### Consegna
Trascrivi senza modifiche il passo del brano sull'intelligenza artificiale che parte da "Quest’impostazione è stata" e arriva fino a "un motore inferenziale.".

È questa la tesi sostenuta da A. Turing nel gioco dell’imitazione: egli propone di
“valutare” l’intelligenza di una macchina solamente dalla sua capacità di presentare un
comportamento comunicativo indistinguibile da un essere parlante umano.
Quest’impostazione è stata sicuramente dominante nella storia dell’IA ed ha portato alla
costruzione programmi che raggiungono un alto livello di competenza nella conoscenza
e nella risoluzione di problemi ritenuti complessi.
L’applicazione software alla base di un sistema di I.A. è un “ambiente” in cui
rappresentare, utilizzare e modificare una base di conoscenza. Il sistema esamina un
largo numero di possibilità e costruisce dinamicamente una soluzione. Ogni sistema di
tal genere deve riuscire ad esprimere due tipi di conoscenza in modo separato e
modulare: una base di conoscenza e un motore inferenziale.
2.4 Primi programmi di Intelligenza Artificiale
A partire dalla metà degli anni ‘60, lo sviluppo della tecnologia dei circuiti integrati
consentì il nascere di quella che viene definita la terza generazione dei computer. Con
queste nuove macchine si rese possibile anche un salto qualitativo dei programmi ed una
ricerca dell’A.I. applicata soprattutto alla comprensione del linguaggio umano, al calcolo
simbolico ed alla rappresentazione semantica.

### Materiale raccolto
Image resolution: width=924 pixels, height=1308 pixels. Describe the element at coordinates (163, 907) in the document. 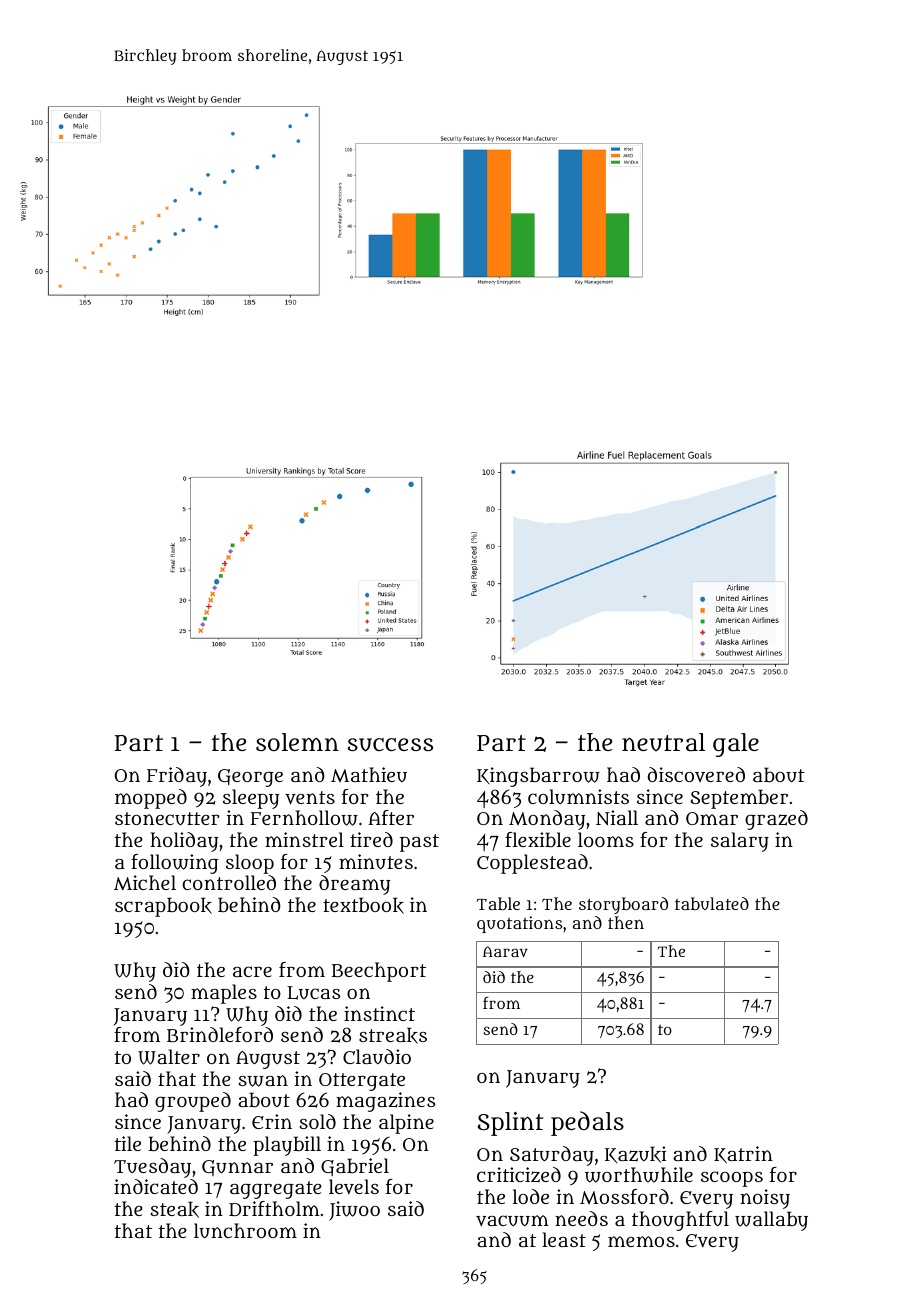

### Risultato
Quest’impostazione è stata sicuramente dominante nella storia dell’IA ed ha portato alla
costruzione programmi che raggiungono un alto livello di competenza nella conoscenza
e nella risoluzione di problemi ritenuti complessi.
L’applicazione software alla base di un sistema di I.A. è un “ambiente” in cui
rappresentare, utilizzare e modificare una base di conoscenza. Il sistema esamina un
largo numero di possibilità e costruisce dinamicamente una soluzione. Ogni sistema di
tal genere deve riuscire ad esprimere due tipi di conoscenza in modo separato e
modulare: una base di conoscenza e un motore inferenziale.